→ The task
All of the data below should be output exactly as given.

→ Source data
* * * *

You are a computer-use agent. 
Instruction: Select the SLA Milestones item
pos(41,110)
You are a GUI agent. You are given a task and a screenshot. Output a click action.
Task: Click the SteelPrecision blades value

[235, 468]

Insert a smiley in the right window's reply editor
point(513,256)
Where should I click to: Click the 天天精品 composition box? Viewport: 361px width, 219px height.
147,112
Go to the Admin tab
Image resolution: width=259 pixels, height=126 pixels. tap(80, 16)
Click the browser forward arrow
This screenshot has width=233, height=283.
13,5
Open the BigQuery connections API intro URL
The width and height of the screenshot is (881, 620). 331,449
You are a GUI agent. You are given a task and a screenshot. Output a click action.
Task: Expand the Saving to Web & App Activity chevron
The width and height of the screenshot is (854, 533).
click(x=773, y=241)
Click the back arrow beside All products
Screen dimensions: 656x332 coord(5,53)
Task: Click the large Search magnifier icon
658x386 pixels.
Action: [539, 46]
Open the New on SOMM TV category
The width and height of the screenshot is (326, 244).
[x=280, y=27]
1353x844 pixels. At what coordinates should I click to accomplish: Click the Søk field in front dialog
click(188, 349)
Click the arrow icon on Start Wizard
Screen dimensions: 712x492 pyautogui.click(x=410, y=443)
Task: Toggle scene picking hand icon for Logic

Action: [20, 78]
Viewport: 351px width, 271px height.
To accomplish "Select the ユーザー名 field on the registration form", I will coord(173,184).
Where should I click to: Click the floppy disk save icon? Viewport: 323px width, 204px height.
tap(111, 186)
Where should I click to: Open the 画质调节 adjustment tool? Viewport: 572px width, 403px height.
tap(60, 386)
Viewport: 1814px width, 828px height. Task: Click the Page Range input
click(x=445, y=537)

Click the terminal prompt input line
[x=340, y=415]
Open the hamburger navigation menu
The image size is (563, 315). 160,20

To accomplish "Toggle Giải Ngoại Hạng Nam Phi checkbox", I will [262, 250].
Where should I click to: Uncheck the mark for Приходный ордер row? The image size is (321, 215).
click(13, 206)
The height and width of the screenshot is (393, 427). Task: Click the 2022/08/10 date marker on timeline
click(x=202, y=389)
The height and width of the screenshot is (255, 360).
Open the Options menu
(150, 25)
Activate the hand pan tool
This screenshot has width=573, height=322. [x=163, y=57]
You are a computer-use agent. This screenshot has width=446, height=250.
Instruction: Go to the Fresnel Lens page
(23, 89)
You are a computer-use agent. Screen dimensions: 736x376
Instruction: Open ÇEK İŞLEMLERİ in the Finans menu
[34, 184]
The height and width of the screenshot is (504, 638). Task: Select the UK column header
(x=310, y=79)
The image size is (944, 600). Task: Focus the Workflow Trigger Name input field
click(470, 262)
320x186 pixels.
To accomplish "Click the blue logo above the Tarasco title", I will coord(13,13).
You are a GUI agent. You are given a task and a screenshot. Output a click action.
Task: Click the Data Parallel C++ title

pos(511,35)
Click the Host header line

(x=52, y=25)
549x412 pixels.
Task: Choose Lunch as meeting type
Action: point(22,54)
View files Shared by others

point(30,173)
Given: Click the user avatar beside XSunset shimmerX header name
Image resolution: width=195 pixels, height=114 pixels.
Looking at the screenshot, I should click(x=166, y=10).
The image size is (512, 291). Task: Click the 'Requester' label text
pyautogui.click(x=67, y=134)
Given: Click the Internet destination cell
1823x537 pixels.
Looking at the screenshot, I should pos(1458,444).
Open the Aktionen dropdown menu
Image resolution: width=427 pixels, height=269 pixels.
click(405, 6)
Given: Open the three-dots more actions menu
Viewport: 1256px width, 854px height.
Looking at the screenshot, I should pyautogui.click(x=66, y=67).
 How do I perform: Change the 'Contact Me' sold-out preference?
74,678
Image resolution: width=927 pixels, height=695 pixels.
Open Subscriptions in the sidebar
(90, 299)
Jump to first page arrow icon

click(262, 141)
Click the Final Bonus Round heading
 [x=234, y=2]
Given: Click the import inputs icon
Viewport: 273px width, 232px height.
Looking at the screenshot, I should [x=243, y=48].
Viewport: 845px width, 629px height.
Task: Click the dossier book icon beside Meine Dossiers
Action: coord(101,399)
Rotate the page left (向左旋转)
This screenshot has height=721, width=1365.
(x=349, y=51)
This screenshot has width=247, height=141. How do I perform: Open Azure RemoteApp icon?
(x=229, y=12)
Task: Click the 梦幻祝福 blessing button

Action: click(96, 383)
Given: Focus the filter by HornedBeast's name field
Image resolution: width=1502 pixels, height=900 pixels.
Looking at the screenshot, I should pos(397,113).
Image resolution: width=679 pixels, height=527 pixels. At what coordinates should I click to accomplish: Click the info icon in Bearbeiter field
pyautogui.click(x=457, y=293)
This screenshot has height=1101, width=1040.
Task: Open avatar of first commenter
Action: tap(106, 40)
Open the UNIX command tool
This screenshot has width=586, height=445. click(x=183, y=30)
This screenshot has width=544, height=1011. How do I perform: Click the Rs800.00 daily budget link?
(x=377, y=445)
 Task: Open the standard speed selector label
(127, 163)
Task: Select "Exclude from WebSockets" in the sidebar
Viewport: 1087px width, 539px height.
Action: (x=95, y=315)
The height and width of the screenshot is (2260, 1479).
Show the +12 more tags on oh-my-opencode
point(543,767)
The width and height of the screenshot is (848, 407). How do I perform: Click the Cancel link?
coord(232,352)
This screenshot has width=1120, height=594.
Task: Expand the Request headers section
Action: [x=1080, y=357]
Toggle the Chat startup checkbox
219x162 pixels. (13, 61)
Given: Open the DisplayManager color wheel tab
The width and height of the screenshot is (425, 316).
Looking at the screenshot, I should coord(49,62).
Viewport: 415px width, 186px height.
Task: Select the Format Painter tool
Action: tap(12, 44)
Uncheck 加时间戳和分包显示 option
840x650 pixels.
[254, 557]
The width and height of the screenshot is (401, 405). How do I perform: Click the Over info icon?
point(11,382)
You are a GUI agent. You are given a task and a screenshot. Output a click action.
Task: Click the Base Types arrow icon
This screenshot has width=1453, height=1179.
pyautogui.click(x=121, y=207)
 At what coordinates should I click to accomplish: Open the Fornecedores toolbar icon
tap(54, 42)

* * * *

→ Answer space
You are a computer-use agent. 
Instruction: Select the SLA Milestones item
pos(41,110)
You are a GUI agent. You are given a task and a screenshot. Output a click action.
Task: Click the SteelPrecision blades value

[235, 468]

Insert a smiley in the right window's reply editor
point(513,256)
Where should I click to: Click the 天天精品 composition box? Viewport: 361px width, 219px height.
147,112
Go to the Admin tab
Image resolution: width=259 pixels, height=126 pixels. tap(80, 16)
Click the browser forward arrow
This screenshot has width=233, height=283.
13,5
Open the BigQuery connections API intro URL
The width and height of the screenshot is (881, 620). 331,449
You are a GUI agent. You are given a task and a screenshot. Output a click action.
Task: Expand the Saving to Web & App Activity chevron
The width and height of the screenshot is (854, 533).
click(x=773, y=241)
Click the back arrow beside All products
Screen dimensions: 656x332 coord(5,53)
Task: Click the large Search magnifier icon
658x386 pixels.
Action: [539, 46]
Open the New on SOMM TV category
The width and height of the screenshot is (326, 244).
[x=280, y=27]
1353x844 pixels. At what coordinates should I click to accomplish: Click the Søk field in front dialog
click(188, 349)
Click the arrow icon on Start Wizard
Screen dimensions: 712x492 pyautogui.click(x=410, y=443)
Task: Toggle scene picking hand icon for Logic

Action: [20, 78]
Viewport: 351px width, 271px height.
To accomplish "Select the ユーザー名 field on the registration form", I will coord(173,184).
Where should I click to: Click the floppy disk save icon? Viewport: 323px width, 204px height.
tap(111, 186)
Where should I click to: Open the 画质调节 adjustment tool? Viewport: 572px width, 403px height.
tap(60, 386)
Viewport: 1814px width, 828px height. Task: Click the Page Range input
click(x=445, y=537)

Click the terminal prompt input line
[x=340, y=415]
Open the hamburger navigation menu
The image size is (563, 315). 160,20

To accomplish "Toggle Giải Ngoại Hạng Nam Phi checkbox", I will [262, 250].
Where should I click to: Uncheck the mark for Приходный ордер row? The image size is (321, 215).
click(13, 206)
The height and width of the screenshot is (393, 427). Task: Click the 2022/08/10 date marker on timeline
click(x=202, y=389)
The height and width of the screenshot is (255, 360).
Open the Options menu
(150, 25)
Activate the hand pan tool
This screenshot has width=573, height=322. [x=163, y=57]
You are a computer-use agent. This screenshot has width=446, height=250.
Instruction: Go to the Fresnel Lens page
(23, 89)
You are a computer-use agent. Screen dimensions: 736x376
Instruction: Open ÇEK İŞLEMLERİ in the Finans menu
[34, 184]
The height and width of the screenshot is (504, 638). Task: Select the UK column header
(x=310, y=79)
The image size is (944, 600). Task: Focus the Workflow Trigger Name input field
click(470, 262)
320x186 pixels.
To accomplish "Click the blue logo above the Tarasco title", I will coord(13,13).
You are a GUI agent. You are given a task and a screenshot. Output a click action.
Task: Click the Data Parallel C++ title

pos(511,35)
Click the Host header line

(x=52, y=25)
549x412 pixels.
Task: Choose Lunch as meeting type
Action: point(22,54)
View files Shared by others

point(30,173)
Given: Click the user avatar beside XSunset shimmerX header name
Image resolution: width=195 pixels, height=114 pixels.
Looking at the screenshot, I should click(x=166, y=10).
The image size is (512, 291). Task: Click the 'Requester' label text
pyautogui.click(x=67, y=134)
Given: Click the Internet destination cell
1823x537 pixels.
Looking at the screenshot, I should pos(1458,444).
Open the Aktionen dropdown menu
Image resolution: width=427 pixels, height=269 pixels.
click(405, 6)
Given: Open the three-dots more actions menu
Viewport: 1256px width, 854px height.
Looking at the screenshot, I should pyautogui.click(x=66, y=67).
 How do I perform: Change the 'Contact Me' sold-out preference?
74,678
Image resolution: width=927 pixels, height=695 pixels.
Open Subscriptions in the sidebar
(90, 299)
Jump to first page arrow icon

click(262, 141)
Click the Final Bonus Round heading
 [x=234, y=2]
Given: Click the import inputs icon
Viewport: 273px width, 232px height.
Looking at the screenshot, I should [x=243, y=48].
Viewport: 845px width, 629px height.
Task: Click the dossier book icon beside Meine Dossiers
Action: coord(101,399)
Rotate the page left (向左旋转)
This screenshot has height=721, width=1365.
(x=349, y=51)
This screenshot has width=247, height=141. How do I perform: Open Azure RemoteApp icon?
(x=229, y=12)
Task: Click the 梦幻祝福 blessing button

Action: click(96, 383)
Given: Focus the filter by HornedBeast's name field
Image resolution: width=1502 pixels, height=900 pixels.
Looking at the screenshot, I should pos(397,113).
Image resolution: width=679 pixels, height=527 pixels. At what coordinates should I click to accomplish: Click the info icon in Bearbeiter field
pyautogui.click(x=457, y=293)
This screenshot has height=1101, width=1040.
Task: Open avatar of first commenter
Action: tap(106, 40)
Open the UNIX command tool
This screenshot has width=586, height=445. click(x=183, y=30)
This screenshot has width=544, height=1011. How do I perform: Click the Rs800.00 daily budget link?
(x=377, y=445)
 Task: Open the standard speed selector label
(127, 163)
Task: Select "Exclude from WebSockets" in the sidebar
Viewport: 1087px width, 539px height.
Action: (x=95, y=315)
The height and width of the screenshot is (2260, 1479).
Show the +12 more tags on oh-my-opencode
point(543,767)
The width and height of the screenshot is (848, 407). How do I perform: Click the Cancel link?
coord(232,352)
This screenshot has width=1120, height=594.
Task: Expand the Request headers section
Action: [x=1080, y=357]
Toggle the Chat startup checkbox
219x162 pixels. (13, 61)
Given: Open the DisplayManager color wheel tab
The width and height of the screenshot is (425, 316).
Looking at the screenshot, I should coord(49,62).
Viewport: 415px width, 186px height.
Task: Select the Format Painter tool
Action: tap(12, 44)
Uncheck 加时间戳和分包显示 option
840x650 pixels.
[254, 557]
The width and height of the screenshot is (401, 405). How do I perform: Click the Over info icon?
point(11,382)
You are a GUI agent. You are given a task and a screenshot. Output a click action.
Task: Click the Base Types arrow icon
This screenshot has width=1453, height=1179.
pyautogui.click(x=121, y=207)
 At what coordinates should I click to accomplish: Open the Fornecedores toolbar icon
tap(54, 42)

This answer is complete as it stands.